不況によって学生たちの大手企業志向が目立ち、その一方で企業側は即戦力を重視して採用活動を行うというニュースは、近年、毎年のように耳に入ってきました。
 こうした不況による失業率の上昇や就職難にあえぐ大学生といった問題はアメリカでも見受けられます。しかし、企業側にとってはこのような状況だからこそ、どのような企業でも優秀な人材を獲得できるチャンスがあります。

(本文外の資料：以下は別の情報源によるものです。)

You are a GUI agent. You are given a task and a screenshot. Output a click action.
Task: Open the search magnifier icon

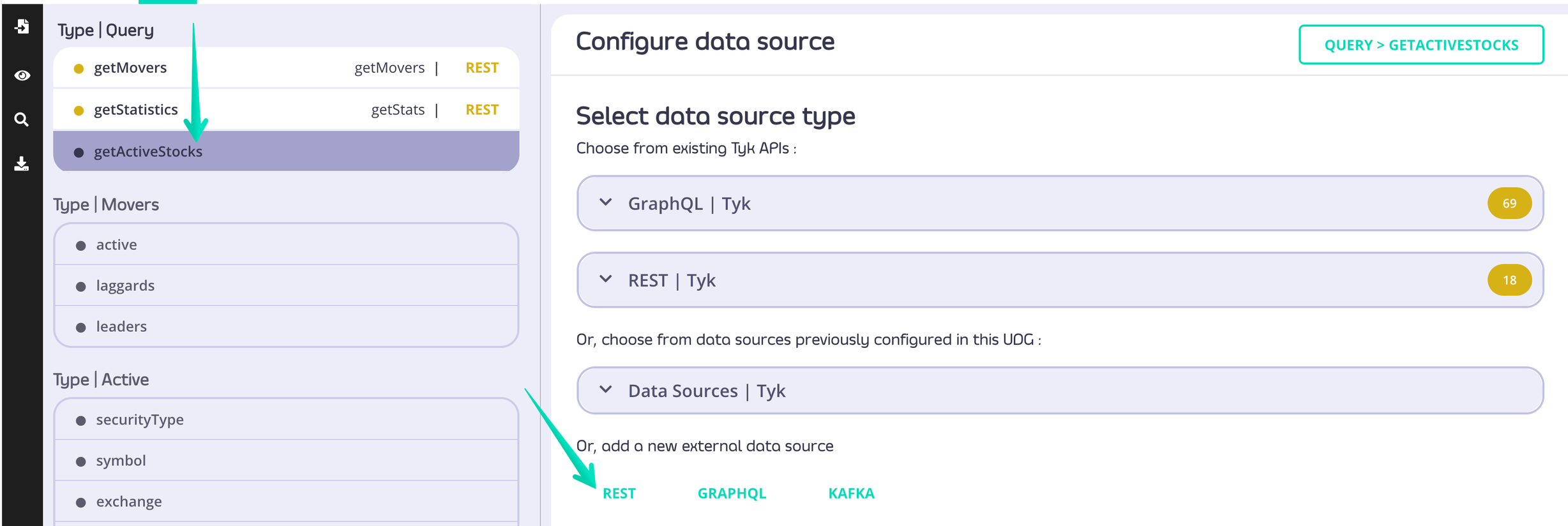pyautogui.click(x=22, y=119)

 では、優秀な人材とはどのような人物であるのか? そして、優秀な人材を採用するためにはどうすればいいのか? そうした企業側の疑問について答えるのが、アメリカのコンサルタントであるリチャード・S・ディームズ氏によって執筆された“Hiring: How to Find and Keep the Best People(邦題:優秀な人材を惹きつける〜優秀な人材を採用し、雇用し続ける方法とは?〜)”(邦訳未刊行/有料Podcast番組「エグゼクティブ・ブックサマリー」にて邦訳要約版を配信中)です。

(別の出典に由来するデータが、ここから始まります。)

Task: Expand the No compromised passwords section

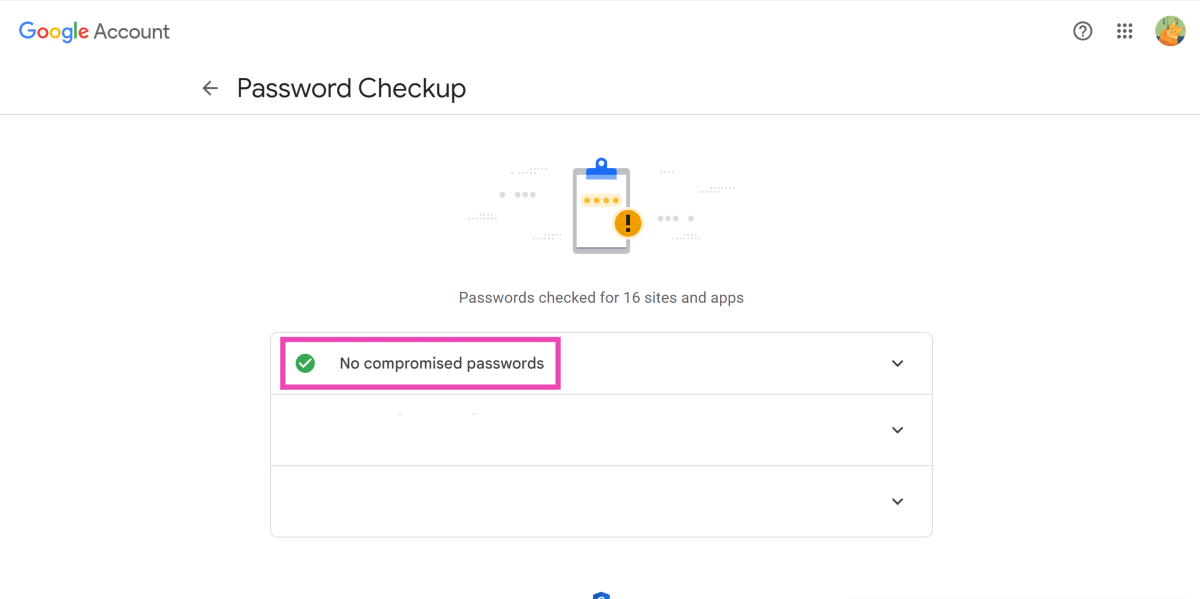Action: [x=897, y=364]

 “優秀な人材”。それはどのような人材を指すのでしょうか。
 ディームズ氏は本書の中で以下のように定義します。

 思考力や情報力、理解力を独自に組み合わせながら自分自身の持っている情報や知識を総合的に応用し、新たに発生した問題に対処していくことのできる人々

 しかし、実際のところ、最初からこうした力を身に付けている人はなかなかいません。Fast社が発行している1998年8月の月刊誌にも「非常に優れた人材は、実際のところ、なかなか存在しない」と書かれていると述べられています。
 では、そうした数少ない優秀な人材へどのようにアプローチすればいいのでしょうか。
 ディームズ氏はまず自社の業界内や世間内の位置づけをしっかりと行った上で、同じ業界内からも尊敬される会社になることを説きます。そして敬意を持って就職希望者に対応したり、地元の情報に精通したり、会社のPRとなるような話題づくりをしなければいけません。
 つまり、自らを知ることが、そして位置づけることが優秀な人材を集めるための重要な策となります。

 逆に言えば、就職を希望している人たちは、志望する業界において確固たる位置を築き上げており、評判が素晴らしい企業を探すことが求められます。つまり業界研究をしっかりと行うのです。
 「なんとなく有名だから」で決めてしまい、入ってすぐに違うと感じて本格的に業務に携わる前に会社を辞めてしまうというのも勿体ない話。企業は自分たちのPRをしっかりと行い、就職希望者はしっかりとした企業研究を行うことが大切なのではないでしょうか。